Desde hace más de un año se ha tejido una relación polémica entre el presidente argentino Javier Milei -figura de la ultraderecha y aliado estratégico de Estados Unidos- y el actual gobierno de México. En paralelo, América Latina ha virado en su mayoría hacia gobiernos de izquierda y centroizquierda: Gustavo Petro en Colombia; Yamandú Orsi en Uruguay; Luiz Inácio Lula da Silva en Brasil y, por supuesto, Claudia Sheinbaum en México, quien mantiene el legado político de Andrés Manuel López Obrador.

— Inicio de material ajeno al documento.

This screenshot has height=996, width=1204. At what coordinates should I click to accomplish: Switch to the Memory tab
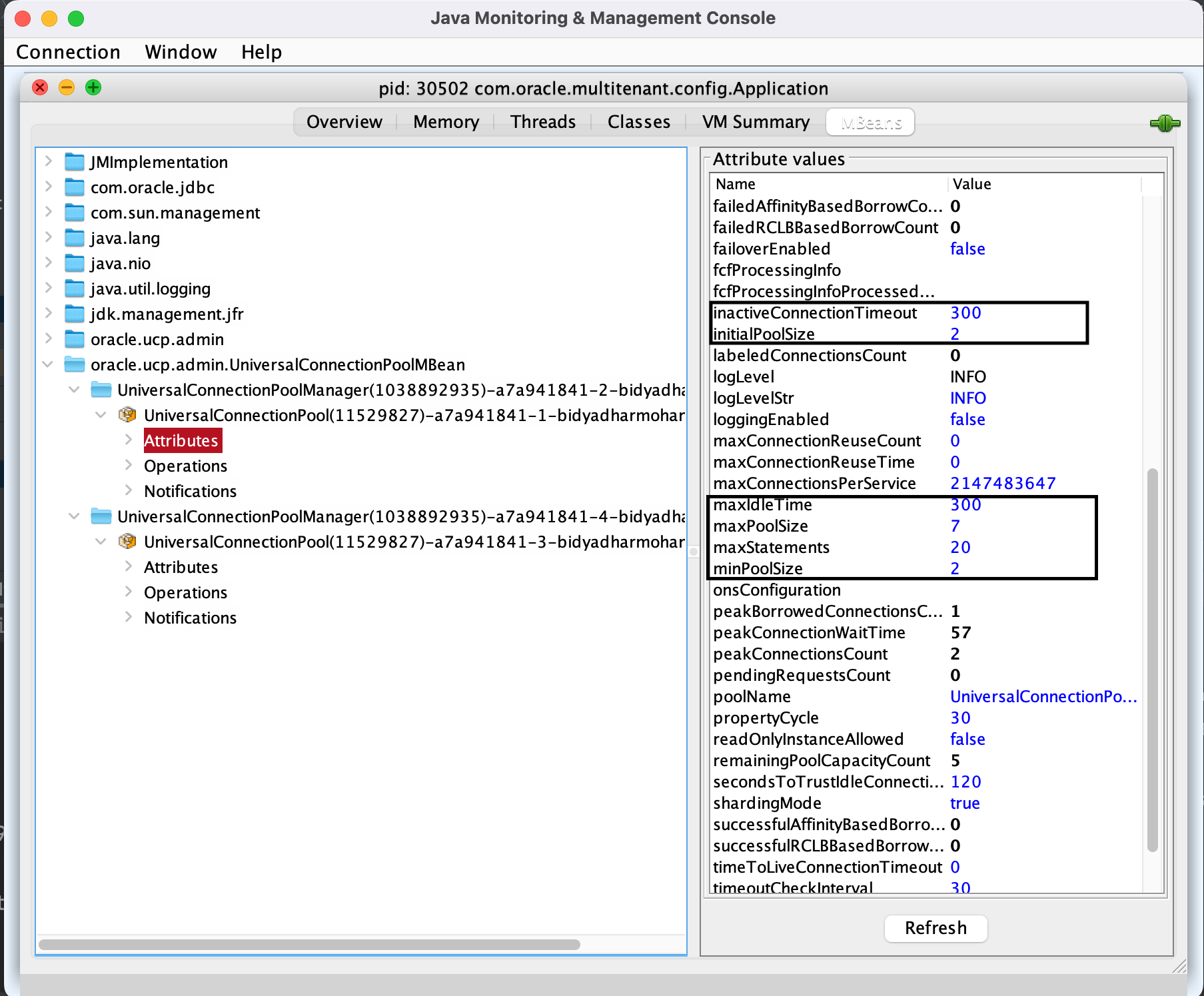click(446, 122)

Aunque la región no vive una hegemonía izquierdista absoluta, sí existe una evidente tensión ideológica que ha escalado a nivel mediático y diplomático.
El primer choque ocurrió en 2024, cuando Milei declaró, durante una entrevista con el periodista Andrés Oppenheimer previa a las elecciones mexicanas:
“Es un halago que un ignorante como López Obrador hable mal de mí, me enaltece”.
A ello se sumaron críticas directas al “populismo” latinoamericano, del cual responsabilizó por la pérdida del 80% del ingreso de los argentinos y un aumento de la pobreza superior al 50%. López Obrador respondió defendiendo su modelo de gobierno y calificando los dichos de Milei como un ataque gratuito.
Pero la historia no terminó ahí.
Este sábado 6 de diciembre, desde un Zócalo lleno en el marco de la celebración por los 7 años de la Cuarta Transformación, Claudia Sheinbaum lanzó un dardo directo a Milei sin mencionar su nombre, al presumir los avances en recaudación durante 2025:
“Para que tengan una idea, lo que recaudó México es lo que Argentina pidió este año a Estados Unidos. Incluso más”.
La presidenta enfatizó que esos recursos -501 mil millones de pesos adicionales- se destinan a los Programas del Bienestar, beneficiando a 32 millones de familias sin condicionamiento electoral. Un mensaje claro: la política social mexicana no depende del endeudamiento exterior y sí de un modelo que presume justicia y soberanía. O al menos, ¿habrá sido eso lo que quiso decir?